Your organization has become increasingly sales and marketing focused; with the rise of the VP of Sales to much more strategic role. But, your company is still using spreadsheets for sales forecasting!

Does it bother you that such a strategic process is being run with stone-age technology? It should. The bad news: You are missing significant value and risk being overtaken by your competitors. The good news: Misery loves company. According to Ventana Research, 49% of companies are still in using archaic (Excel or home-grown solutions) methods to automate sales forecasting.

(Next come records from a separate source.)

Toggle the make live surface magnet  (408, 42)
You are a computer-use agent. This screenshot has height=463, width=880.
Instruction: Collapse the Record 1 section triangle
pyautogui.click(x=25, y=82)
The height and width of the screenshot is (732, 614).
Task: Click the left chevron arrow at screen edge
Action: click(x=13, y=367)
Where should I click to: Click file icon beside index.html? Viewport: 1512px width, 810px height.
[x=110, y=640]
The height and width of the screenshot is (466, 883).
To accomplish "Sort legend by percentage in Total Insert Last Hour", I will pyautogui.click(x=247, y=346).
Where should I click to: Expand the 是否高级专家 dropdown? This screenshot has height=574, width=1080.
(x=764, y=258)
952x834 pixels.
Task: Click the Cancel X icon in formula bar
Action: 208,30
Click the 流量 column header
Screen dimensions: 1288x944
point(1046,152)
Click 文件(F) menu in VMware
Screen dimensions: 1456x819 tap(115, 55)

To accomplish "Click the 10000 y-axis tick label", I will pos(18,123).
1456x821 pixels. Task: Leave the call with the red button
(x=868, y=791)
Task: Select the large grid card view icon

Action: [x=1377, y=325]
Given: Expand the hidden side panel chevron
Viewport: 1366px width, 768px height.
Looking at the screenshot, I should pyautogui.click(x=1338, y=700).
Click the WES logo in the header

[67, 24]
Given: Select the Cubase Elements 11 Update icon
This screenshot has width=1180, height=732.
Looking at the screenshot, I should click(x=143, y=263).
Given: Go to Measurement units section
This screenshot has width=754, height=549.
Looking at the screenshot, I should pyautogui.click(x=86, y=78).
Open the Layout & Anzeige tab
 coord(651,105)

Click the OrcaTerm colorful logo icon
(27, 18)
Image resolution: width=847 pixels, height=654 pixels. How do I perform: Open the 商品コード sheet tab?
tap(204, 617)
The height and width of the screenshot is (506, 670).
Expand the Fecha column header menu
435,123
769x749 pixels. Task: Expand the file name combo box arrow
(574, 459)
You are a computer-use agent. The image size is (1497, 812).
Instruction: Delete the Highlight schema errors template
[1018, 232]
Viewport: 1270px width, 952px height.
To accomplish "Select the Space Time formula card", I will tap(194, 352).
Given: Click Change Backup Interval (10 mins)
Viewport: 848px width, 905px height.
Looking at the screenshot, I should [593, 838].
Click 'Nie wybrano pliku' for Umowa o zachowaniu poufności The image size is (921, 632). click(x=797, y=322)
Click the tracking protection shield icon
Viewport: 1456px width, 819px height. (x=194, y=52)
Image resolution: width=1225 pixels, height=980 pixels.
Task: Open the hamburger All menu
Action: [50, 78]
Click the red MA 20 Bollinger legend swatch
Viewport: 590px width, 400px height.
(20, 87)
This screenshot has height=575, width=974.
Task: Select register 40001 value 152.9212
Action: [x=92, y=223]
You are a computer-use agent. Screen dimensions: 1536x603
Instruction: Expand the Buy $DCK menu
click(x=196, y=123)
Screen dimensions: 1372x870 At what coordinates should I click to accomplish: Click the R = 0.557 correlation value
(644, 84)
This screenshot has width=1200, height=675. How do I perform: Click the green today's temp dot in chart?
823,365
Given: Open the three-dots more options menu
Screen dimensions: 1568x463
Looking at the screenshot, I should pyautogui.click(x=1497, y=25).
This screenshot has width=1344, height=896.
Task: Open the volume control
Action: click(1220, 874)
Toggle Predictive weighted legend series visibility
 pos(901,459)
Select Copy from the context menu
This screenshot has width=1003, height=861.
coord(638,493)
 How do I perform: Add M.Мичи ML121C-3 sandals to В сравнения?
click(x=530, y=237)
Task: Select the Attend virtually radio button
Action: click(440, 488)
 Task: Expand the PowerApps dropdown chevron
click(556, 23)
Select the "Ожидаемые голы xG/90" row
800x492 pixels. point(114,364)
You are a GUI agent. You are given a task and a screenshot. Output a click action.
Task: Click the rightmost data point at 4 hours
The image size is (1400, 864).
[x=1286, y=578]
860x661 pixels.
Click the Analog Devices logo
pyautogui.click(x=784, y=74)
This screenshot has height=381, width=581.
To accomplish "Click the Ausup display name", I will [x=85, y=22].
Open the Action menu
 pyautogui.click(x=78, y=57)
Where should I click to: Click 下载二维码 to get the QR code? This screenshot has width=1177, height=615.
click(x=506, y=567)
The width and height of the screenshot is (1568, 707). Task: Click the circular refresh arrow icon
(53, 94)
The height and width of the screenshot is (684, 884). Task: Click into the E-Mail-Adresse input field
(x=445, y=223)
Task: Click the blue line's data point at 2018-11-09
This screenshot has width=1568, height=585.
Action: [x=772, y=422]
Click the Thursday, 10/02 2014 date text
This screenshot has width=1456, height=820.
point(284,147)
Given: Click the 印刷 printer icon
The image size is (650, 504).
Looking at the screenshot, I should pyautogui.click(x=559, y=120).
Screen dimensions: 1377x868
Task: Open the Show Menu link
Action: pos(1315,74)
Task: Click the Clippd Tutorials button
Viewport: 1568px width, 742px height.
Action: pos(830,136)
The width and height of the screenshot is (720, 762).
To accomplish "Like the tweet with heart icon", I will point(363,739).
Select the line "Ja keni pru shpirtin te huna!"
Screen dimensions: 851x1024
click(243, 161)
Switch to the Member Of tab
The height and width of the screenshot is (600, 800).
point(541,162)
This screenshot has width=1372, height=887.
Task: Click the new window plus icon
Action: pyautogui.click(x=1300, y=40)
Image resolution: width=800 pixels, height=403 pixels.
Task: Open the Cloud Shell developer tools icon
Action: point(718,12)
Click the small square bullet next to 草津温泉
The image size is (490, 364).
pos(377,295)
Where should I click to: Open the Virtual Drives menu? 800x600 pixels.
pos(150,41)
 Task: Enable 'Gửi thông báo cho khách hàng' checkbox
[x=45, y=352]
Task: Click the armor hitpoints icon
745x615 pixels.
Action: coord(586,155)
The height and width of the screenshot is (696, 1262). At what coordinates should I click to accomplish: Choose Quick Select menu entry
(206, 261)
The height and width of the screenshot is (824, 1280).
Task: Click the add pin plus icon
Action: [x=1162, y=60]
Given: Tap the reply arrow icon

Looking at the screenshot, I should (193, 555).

So, how do you explain to the now strategic VP of Sales why your company should move off spreadsheets or some other home-grown solution and give you weekends with your family?

Spreadsheets:

  1. Spreadsheet hell. When is the last time you were in a forecast meeting and you spend more time arguing who had the latest version of the “final final plan.” One of our customers actually had NINE different versions of the Annual Operating Forecast. The CEO and CFO had different versions!
  2. Lack of accountability. If everything is in spreadsheets, it is virtually impossible to measure forecast accuracy or hold sales reps accountable to their forecast. They can always argue “you had the wrong version—here is the correct one—and my forecast was correct!”
  3. Garbage in = Garbage out. Many companies use JIT or Lean Concepts for SCM and Demand Planning Applications, yet they use spreadsheets for forecasting. It seems crazy that the back-end of the cash-to-cash process is highly automated like a finely tuned machine, but the front-end is being run by an archaic process using spreadsheets. If you expect to get a great production plan based on your wonderful SCM and Demand planning application, you are mistaken; those applications take Sales Forecasts as a primary input. If the Sales Forecast is no good, then the Demand Plan will no good.

Home-grown

  1. Hit by a Bus Syndrome. One of our customers had a wonderful home-grown forecasting solution. One smart IT person built and maintained it. He went on a two week vacation, the system broke down and the company was literally crippled. Should your company run a strategic business process with a single point of failure?
  2. It’s in the IT Queue. When is the last time you re-aligned your territories? Or re-arranged your product hierarchy? Can your IT group keep up with your business changes? Typically, not. That means you get in the IT Queue and wait for your home-grown solution to catch up to changing business models. Sales Forecasting (and the VP of Sales) can’t wait for the IT queue.

Sales and marketing differentiated businesses make crucial decisions based on the sales forecast; they need to grow up from spreadsheets or they will lose to competition who prices more competitively and has faster product availability. How do best-in-class companies price competitively and have faster product availability? They are best-in-class forecasters and they don’t use spreadsheets.